Haïti. La deuxième mort du Nègre Marron

Nègre Marron, témoin d’atrocités des colons sur l’île d’Haïti, témoin de pratiques dévastatrices sur la population, icône de liberté, inscrit sa présence dans le paysage d’autres symbloles nationaux : la Cour de Cassation, le Palais national.

La statue croupit dans un état crasseux depuis quelque temps au cœur du Champ de Mars. Sa flamme éternelle s’est éteinte et des déchets colonisent ledit lieu dans un parfum nauséabond, résultat du soulagement d’indélicats.

La statue — œuvre du sculpteur haïtien Albert Mangonès — est maintenant attaquée par le vert-de-gris. Comme assez souvent en Haïti, on oublie nos héros ainsi que leurs prouesses pour nous arracher au système inhumain de l’esclavage.

Des sans-abris cherchent
refuge sur la place
du Marron inconnu

Le flambeau autour duquel les esclaves se rassemblaient après la retentissante alerte du lambi s’est éteint.
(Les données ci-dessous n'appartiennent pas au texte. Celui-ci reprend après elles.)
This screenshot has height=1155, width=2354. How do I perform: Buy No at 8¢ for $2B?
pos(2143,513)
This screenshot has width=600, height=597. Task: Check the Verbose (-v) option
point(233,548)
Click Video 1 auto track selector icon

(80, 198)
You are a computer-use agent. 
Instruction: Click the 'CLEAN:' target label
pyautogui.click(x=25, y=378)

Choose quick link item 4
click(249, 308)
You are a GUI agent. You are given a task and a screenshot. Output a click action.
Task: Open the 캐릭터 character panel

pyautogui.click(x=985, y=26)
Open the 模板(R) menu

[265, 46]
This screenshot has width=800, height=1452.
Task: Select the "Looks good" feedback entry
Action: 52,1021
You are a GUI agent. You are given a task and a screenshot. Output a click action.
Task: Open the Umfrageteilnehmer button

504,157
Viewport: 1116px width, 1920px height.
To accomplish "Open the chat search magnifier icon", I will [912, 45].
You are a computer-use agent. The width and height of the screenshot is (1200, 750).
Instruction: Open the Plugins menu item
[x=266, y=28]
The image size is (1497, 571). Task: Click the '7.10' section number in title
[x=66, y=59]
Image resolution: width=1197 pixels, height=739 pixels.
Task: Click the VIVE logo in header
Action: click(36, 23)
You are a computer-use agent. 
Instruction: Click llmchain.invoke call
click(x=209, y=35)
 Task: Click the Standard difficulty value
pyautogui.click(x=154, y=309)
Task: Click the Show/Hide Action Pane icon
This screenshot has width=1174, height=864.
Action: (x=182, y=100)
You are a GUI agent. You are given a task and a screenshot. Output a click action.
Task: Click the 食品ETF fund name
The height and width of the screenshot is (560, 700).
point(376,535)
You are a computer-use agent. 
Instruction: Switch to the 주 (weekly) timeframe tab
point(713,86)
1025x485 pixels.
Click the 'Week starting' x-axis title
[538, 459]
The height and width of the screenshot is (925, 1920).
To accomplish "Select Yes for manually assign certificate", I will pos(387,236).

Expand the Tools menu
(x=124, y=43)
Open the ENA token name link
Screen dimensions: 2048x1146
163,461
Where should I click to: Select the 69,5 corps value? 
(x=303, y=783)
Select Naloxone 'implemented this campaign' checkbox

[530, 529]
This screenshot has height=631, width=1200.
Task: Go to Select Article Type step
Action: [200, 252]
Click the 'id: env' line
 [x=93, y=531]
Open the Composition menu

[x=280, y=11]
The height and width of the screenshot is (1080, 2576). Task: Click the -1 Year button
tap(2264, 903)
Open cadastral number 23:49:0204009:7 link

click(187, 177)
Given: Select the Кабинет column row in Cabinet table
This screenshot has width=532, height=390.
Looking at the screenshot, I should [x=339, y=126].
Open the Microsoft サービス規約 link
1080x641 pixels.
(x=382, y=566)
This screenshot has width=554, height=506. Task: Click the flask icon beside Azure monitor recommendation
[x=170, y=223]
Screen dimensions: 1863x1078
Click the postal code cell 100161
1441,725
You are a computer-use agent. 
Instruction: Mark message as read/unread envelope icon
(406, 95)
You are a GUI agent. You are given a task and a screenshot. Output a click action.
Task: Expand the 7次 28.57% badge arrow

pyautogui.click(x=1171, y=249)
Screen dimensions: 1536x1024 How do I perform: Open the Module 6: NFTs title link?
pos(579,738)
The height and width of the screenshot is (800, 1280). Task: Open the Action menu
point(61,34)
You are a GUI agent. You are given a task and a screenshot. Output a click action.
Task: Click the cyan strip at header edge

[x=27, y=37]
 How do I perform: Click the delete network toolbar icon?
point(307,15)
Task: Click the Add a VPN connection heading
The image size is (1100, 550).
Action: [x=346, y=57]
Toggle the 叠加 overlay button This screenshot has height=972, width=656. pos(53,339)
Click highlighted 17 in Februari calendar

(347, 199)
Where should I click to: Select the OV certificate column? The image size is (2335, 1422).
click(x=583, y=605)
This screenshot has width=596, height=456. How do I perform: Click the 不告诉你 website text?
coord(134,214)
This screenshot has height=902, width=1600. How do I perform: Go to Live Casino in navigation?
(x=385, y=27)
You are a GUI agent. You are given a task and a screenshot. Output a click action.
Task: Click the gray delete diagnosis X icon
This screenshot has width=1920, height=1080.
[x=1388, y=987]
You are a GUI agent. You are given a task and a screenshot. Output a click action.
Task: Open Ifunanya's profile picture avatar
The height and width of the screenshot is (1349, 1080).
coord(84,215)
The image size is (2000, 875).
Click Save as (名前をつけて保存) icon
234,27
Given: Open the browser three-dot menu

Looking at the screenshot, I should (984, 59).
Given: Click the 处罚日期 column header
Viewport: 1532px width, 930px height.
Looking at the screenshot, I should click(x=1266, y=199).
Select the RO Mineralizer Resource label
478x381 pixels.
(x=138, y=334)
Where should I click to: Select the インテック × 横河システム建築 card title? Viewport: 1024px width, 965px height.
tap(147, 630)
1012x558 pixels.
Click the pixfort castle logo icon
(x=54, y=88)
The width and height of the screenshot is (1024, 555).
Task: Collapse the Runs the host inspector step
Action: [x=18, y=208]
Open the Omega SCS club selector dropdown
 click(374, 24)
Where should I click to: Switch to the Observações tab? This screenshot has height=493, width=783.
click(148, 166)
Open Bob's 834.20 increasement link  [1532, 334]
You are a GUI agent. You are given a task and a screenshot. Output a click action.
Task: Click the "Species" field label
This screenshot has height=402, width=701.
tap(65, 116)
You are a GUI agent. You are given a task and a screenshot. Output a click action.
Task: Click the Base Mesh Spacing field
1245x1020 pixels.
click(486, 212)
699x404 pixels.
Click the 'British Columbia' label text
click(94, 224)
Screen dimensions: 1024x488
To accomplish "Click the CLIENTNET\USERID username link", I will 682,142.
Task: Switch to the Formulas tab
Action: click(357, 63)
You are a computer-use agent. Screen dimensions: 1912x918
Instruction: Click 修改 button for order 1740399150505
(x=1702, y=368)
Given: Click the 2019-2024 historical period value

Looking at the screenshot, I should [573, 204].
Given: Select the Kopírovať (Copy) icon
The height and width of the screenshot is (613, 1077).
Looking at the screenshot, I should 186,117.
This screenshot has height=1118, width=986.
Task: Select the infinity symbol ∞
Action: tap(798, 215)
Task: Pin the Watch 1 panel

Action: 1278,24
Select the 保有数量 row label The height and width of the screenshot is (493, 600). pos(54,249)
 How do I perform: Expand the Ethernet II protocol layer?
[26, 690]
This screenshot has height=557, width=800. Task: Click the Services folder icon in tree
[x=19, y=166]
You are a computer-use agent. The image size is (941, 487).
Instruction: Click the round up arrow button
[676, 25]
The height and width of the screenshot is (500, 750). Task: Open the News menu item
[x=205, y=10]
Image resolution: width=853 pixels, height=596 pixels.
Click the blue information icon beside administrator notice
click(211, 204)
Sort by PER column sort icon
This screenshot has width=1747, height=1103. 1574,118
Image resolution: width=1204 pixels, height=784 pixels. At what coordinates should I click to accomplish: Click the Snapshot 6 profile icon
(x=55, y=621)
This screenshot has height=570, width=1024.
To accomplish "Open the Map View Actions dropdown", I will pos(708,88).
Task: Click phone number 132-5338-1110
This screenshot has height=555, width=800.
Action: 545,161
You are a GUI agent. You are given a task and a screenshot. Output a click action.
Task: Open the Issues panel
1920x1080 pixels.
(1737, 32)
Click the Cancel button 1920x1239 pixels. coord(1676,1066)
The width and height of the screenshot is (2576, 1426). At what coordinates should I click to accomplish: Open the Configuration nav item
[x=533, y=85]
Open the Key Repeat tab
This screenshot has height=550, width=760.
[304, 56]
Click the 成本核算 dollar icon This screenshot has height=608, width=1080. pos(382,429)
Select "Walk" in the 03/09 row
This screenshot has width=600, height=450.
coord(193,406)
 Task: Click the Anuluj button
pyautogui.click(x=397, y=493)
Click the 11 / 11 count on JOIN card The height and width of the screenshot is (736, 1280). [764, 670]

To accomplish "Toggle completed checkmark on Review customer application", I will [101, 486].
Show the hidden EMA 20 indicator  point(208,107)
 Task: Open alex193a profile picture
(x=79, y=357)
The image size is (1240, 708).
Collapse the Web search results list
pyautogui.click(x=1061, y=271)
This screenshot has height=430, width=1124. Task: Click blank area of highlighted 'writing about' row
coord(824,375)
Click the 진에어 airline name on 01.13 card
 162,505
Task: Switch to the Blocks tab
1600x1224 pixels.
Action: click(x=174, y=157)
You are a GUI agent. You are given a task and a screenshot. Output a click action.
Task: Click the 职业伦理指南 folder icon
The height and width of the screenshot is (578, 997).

La flamme n’est plus alimentée par le propane depuis des années. 

La statue de Toussaint Louverture garde éternellement sa posture hiératique, le dos tourné au Palais national. Le premier des Noirs regarde le Nègre Marron en face avec un morceau du bicolore vétuste dans la main gauche brandissant un lambi. 

En cet après-midi sans fin, des sans-abris cherchent refuge sur la place du Marron inconnu. Ils s’abritent à l’ombre du mur de la place car au bas de la ville des tirs nourris les inquiètent. Il devient, à en croire certains, le mur des lamentations. Certains y fument. D’autres réclament un coup de tafia. Tous éprouvent la peur. C’est près de cette clôture qu’ils viennent échanger entre eux les dernières nouvelles. Un être cher abattu, un voisin qui se meurt tel un indigent à l’hôpital; ils devisent sur leur estomac qui crie famine ; de la ville de Port-au-Prince encerclée de bandits qui font la loi, de la Police nationale d’Haïti incapable de dire à la population qu’elle ne peut plus remplir sa mission : protéger et servir.

« On s’en fout. L’histoire
ancienne ne nous intéresse pas. »

Un jeune homme qui tire sur un joint

À deux pas, deux jeunes filles font la lessive. Elles restent impassibles. Cela devient une habitude pour elles de sécher leur linge sur la statue, couvrant même le lambi. Du tintement des balles, elles n’en ont cure. Les belligérants ne s’aventurent jamais aussi loin. Le palais et le quartier général des Forces armées d’Haïti obligent à un peu de respect.

Les réfugiés du moment se moquent pas mal de la place du Marron inconnu. « Est-ce une coïncidence de venir s’abriter ici sur la place du Marron inconnu ? », a questionné le journaliste. « On s’en fout. L’histoire ancienne ne nous intéresse pas. Nous attendons tous notre mort. Un jour ou l’autre, nous allons tous mourir », a lâché un jeune homme tout en tirant sur un joint de marijuana sans se soucier de rien.

De l’autre côté du mur, des gens restent debout, discutent entre eux. Comme toutes les places publiques de l’air du Champ de Mars, s’amoncellent des badauds et ceux qui viennent tuer le temps. Dans le menu des discussions, il y a tout, sauf un sujet sur la profanation de nos héros enveloppés de poussière et de vert-de-gris, qui se dressent sur leur base. Du haut de leur socle, ils ont l’air d’appartenir à un passé si lointain qu’ils n’en ont cure de leur histoire sans résonance dans leur quotidien.